# [What you should do]
Whatever precedes the line containing "Tap the bookmark add icon" is not copied; that line and every line after it through the final one below are copied exactly, except pictures.

# [Provided entries]
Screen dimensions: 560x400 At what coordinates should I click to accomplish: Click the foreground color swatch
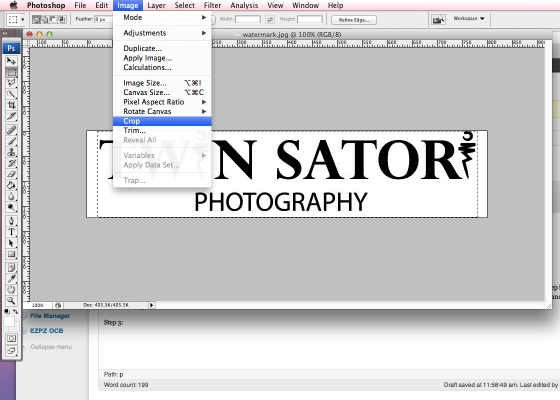point(9,321)
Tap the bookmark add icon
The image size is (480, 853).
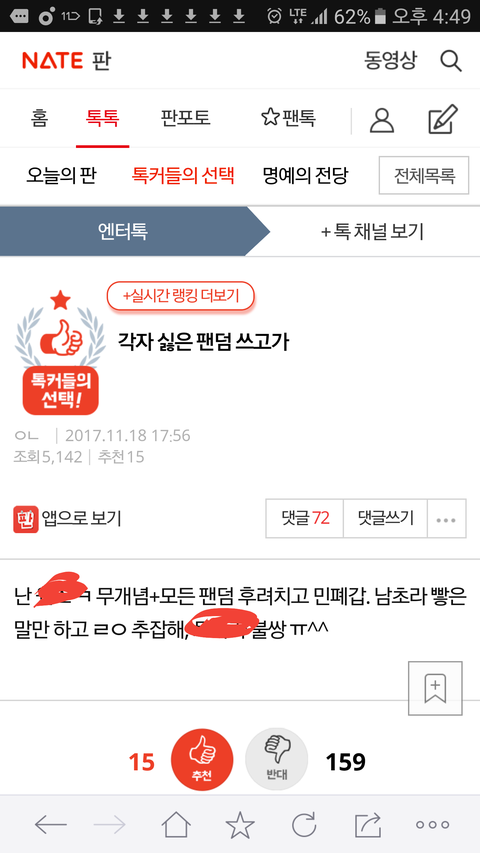click(x=435, y=688)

# [Completed task]
Tap the bookmark add icon
The image size is (480, 853).
click(x=435, y=688)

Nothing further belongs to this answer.